▶ **Records shown**
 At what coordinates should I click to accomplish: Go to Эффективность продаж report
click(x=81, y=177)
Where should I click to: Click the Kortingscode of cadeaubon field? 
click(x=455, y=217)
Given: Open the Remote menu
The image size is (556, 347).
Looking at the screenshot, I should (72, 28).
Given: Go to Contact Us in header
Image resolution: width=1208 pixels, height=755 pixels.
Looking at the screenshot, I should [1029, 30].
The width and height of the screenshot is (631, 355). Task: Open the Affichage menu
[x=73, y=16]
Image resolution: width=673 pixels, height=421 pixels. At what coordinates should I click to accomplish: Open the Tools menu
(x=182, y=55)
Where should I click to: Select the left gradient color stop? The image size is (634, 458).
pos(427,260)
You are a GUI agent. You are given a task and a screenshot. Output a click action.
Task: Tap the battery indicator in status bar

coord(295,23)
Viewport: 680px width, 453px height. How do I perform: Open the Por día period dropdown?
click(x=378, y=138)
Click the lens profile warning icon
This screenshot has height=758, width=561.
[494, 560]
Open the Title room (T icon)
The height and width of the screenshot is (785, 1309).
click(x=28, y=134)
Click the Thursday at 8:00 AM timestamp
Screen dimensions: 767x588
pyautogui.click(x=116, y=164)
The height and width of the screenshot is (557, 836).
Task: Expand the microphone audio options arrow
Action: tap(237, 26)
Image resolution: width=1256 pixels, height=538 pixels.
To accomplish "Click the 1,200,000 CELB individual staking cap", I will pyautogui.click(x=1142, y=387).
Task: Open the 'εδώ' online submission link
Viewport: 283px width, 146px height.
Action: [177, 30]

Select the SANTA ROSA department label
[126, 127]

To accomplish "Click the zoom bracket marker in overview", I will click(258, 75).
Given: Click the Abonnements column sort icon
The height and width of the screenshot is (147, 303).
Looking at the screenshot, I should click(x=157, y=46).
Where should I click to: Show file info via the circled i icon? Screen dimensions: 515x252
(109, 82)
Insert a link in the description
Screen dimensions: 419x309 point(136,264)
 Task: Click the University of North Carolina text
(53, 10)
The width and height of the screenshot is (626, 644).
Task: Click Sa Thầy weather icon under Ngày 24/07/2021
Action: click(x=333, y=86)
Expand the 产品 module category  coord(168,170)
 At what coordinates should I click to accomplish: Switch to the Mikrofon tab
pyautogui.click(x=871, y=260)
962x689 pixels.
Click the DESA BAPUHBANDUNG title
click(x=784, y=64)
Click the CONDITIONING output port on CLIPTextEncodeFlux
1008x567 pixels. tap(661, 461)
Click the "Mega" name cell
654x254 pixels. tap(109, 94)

▶ **What you have to do**
Please copy out each line in the entries that mentions the string "will".

▶ **Response for this exercise**
To accomplish "Click the 1,200,000 CELB individual staking cap", I will pyautogui.click(x=1142, y=387).
To accomplish "Click the zoom bracket marker in overview", I will click(258, 75).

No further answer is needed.